*The records*
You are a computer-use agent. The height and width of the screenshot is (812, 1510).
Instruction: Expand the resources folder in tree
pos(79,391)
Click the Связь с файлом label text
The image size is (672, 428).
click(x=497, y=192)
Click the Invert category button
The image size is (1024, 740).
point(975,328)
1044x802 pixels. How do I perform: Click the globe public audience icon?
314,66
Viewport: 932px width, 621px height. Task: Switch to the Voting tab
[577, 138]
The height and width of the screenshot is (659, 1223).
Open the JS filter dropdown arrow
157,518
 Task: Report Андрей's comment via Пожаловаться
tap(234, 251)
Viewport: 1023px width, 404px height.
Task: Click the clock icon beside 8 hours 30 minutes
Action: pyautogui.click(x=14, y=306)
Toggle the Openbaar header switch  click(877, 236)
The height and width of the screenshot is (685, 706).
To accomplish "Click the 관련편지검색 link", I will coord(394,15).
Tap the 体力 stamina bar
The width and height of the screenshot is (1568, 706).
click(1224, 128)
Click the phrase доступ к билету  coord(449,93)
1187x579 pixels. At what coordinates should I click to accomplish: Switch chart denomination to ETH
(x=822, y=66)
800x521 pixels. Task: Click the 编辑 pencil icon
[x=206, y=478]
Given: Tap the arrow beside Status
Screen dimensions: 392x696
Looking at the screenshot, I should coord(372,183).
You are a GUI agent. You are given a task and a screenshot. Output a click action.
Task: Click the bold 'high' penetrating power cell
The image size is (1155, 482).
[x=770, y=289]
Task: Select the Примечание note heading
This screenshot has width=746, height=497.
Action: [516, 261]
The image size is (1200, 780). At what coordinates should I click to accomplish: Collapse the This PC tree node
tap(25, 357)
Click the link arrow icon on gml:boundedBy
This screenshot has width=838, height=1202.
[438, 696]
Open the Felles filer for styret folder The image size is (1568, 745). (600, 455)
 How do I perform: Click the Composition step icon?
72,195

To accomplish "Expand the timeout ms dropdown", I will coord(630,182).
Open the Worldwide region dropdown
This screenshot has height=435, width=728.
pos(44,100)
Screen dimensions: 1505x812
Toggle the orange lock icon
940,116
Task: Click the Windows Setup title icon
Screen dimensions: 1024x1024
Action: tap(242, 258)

*Work order*
Look for the word "agent" in every line of the listing and copy the lines that have it.

*Solved problem*
You are a computer-use agent. The height and width of the screenshot is (812, 1510).
You are a GUI agent. You are given a task and a screenshot. Output a click action.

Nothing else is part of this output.